Tuesday, October 28, 2008

Oct 28 - Week 8

Last week we did a proof about the binary search. I begin to doubt is it always the case that we use strong induction to prove the program correctness? At least for now I assume so. The proof structure is not quite complexed. Just as normal strong induction, we will assume P(1) up to P(n-1). As the programming code come into play now, we have to analyze what does these code do at the same time. Binary search has got a basic case, which is the input first index and last index is the same. It means we go through the entire list, so the if the index position indeed contains the element we want, then we are done. Otherwise we can not find anything, since we assumed the entire list has been gone through. This satisfies both precondition as well as postcondition. After finished the base case, we will play with the rest of the program for a well. The key part is how the program divide the list into two parts.
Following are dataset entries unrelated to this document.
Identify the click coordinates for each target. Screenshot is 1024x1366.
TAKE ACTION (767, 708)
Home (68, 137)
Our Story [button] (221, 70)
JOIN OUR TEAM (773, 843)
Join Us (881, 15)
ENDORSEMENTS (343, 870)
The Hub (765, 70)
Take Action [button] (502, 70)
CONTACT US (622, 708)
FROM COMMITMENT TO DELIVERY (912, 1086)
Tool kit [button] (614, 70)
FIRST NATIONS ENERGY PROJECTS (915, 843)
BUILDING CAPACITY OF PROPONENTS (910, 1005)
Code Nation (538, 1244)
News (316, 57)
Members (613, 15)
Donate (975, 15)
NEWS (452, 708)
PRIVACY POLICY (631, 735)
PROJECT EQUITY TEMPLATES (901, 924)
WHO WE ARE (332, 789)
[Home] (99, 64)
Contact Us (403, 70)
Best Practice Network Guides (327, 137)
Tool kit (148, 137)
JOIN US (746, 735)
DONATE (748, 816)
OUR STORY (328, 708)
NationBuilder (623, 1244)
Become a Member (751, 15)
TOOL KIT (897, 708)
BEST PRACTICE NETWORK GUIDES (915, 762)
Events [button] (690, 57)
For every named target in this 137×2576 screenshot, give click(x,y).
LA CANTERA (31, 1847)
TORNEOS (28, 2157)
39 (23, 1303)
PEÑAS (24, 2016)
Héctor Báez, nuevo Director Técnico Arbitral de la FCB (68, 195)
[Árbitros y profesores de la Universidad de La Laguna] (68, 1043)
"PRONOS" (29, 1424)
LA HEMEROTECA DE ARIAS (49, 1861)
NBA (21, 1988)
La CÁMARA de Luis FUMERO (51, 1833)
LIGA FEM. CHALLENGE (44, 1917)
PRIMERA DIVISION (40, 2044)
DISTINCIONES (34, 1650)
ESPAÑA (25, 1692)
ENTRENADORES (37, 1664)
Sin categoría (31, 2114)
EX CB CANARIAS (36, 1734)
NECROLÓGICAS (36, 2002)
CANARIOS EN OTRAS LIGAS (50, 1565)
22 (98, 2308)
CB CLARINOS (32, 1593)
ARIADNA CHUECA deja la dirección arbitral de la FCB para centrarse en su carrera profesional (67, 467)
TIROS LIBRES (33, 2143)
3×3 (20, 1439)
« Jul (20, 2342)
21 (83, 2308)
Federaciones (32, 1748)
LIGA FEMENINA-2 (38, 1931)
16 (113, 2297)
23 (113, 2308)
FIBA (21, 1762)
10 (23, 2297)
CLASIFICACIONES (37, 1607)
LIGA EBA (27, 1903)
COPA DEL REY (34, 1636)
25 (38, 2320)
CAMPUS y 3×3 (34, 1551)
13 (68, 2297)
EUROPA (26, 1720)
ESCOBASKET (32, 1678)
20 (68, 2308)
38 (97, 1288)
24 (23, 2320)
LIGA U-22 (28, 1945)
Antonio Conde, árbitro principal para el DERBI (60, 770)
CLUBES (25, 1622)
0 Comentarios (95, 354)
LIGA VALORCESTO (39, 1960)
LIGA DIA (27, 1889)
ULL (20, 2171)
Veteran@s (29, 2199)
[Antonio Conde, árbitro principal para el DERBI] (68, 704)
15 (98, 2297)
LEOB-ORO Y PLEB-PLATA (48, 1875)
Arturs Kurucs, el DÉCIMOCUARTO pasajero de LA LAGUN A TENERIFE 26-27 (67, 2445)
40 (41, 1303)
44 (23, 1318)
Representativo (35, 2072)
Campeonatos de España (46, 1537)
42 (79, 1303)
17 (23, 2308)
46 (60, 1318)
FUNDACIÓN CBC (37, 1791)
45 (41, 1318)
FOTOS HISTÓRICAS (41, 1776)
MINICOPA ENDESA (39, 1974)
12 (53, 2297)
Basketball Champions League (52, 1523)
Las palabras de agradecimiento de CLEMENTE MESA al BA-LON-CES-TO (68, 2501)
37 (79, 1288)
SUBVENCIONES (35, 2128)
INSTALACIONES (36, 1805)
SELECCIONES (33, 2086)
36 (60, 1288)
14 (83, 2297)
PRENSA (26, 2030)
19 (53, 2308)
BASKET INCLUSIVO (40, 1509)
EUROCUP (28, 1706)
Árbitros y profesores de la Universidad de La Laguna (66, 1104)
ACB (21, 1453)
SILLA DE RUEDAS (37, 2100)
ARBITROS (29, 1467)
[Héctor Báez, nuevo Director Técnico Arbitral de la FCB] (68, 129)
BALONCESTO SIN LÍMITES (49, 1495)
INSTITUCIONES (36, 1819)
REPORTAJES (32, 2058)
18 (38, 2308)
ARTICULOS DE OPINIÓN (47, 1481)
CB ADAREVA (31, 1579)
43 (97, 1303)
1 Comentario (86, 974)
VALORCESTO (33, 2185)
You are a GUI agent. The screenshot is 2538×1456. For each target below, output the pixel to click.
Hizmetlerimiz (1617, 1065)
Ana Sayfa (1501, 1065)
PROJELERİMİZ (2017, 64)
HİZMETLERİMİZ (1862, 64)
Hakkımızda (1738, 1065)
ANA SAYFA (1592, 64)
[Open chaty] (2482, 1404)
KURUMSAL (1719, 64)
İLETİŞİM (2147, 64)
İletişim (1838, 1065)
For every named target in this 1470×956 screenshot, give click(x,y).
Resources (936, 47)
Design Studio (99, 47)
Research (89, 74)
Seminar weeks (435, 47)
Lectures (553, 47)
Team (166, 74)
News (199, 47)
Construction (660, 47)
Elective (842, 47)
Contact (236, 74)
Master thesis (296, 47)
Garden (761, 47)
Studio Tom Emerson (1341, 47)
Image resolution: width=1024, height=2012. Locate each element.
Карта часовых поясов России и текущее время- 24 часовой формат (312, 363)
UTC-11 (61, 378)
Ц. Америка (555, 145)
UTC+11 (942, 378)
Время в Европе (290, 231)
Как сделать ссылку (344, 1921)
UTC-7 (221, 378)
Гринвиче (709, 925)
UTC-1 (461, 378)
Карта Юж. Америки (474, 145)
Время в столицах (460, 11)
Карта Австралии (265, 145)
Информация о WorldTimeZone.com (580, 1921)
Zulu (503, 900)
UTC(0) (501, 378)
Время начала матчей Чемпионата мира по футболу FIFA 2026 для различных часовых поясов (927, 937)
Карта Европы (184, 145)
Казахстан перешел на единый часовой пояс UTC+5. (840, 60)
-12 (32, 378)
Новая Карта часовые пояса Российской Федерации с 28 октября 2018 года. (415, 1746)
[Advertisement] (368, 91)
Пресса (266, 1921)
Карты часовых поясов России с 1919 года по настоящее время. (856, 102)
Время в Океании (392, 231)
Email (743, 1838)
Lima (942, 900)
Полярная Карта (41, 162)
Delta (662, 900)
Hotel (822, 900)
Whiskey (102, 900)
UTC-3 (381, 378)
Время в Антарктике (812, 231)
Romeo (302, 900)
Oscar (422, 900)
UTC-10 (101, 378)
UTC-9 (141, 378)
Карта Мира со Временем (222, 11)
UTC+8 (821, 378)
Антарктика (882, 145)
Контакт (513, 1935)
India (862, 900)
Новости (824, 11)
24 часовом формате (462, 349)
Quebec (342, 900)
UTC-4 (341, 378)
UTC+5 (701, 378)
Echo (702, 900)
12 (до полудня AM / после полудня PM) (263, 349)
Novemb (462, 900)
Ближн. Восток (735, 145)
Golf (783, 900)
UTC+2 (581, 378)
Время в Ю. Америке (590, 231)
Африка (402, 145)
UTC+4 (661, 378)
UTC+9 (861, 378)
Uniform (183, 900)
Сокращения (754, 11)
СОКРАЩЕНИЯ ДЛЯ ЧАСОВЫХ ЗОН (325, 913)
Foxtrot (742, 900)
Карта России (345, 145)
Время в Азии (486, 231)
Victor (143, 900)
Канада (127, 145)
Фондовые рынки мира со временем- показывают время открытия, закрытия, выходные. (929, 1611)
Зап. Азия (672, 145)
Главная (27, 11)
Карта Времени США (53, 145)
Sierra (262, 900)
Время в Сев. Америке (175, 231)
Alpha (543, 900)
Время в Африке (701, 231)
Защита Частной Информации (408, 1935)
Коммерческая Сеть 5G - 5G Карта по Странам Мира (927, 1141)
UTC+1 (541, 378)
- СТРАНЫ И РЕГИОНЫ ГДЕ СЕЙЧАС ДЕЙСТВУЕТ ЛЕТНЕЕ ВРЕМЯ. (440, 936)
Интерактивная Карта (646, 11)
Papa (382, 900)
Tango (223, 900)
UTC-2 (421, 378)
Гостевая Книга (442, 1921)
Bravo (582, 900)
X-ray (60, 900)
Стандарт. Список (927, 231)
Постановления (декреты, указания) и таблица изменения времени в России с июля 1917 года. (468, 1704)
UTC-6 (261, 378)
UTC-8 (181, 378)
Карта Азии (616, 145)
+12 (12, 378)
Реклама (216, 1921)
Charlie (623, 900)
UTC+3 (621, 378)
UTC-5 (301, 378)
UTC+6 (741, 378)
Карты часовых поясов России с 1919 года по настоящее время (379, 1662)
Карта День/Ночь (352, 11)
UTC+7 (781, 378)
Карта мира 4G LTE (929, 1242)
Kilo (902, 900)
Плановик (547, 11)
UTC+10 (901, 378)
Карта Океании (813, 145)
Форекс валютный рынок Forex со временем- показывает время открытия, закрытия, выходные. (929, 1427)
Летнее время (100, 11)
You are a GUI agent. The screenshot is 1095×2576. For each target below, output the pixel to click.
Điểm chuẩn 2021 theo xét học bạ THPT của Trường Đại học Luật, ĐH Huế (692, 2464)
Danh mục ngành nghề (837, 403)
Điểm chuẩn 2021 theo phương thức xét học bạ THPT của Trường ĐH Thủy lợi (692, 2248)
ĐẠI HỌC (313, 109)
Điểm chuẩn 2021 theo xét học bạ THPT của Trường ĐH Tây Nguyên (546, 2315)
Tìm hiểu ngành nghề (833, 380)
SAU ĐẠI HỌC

That generate the proof into two separate branches. First is the list from the first to the m index, the other one runs from m+1 to the last. By comparing the element to the value of m, it will make the list smaller and smaller. We can not forget to check whether the precondition still holds at the same time.
The greatest common divisor example seems ambiguous to me. I sort of understanding how the proof is made, but have some problems understanding how does the program works.

I missed Monday's lecture, and did not have a chance to hand in the problem set 4 which was printed two days ago. I believe I will go to Thursday evening's lecture.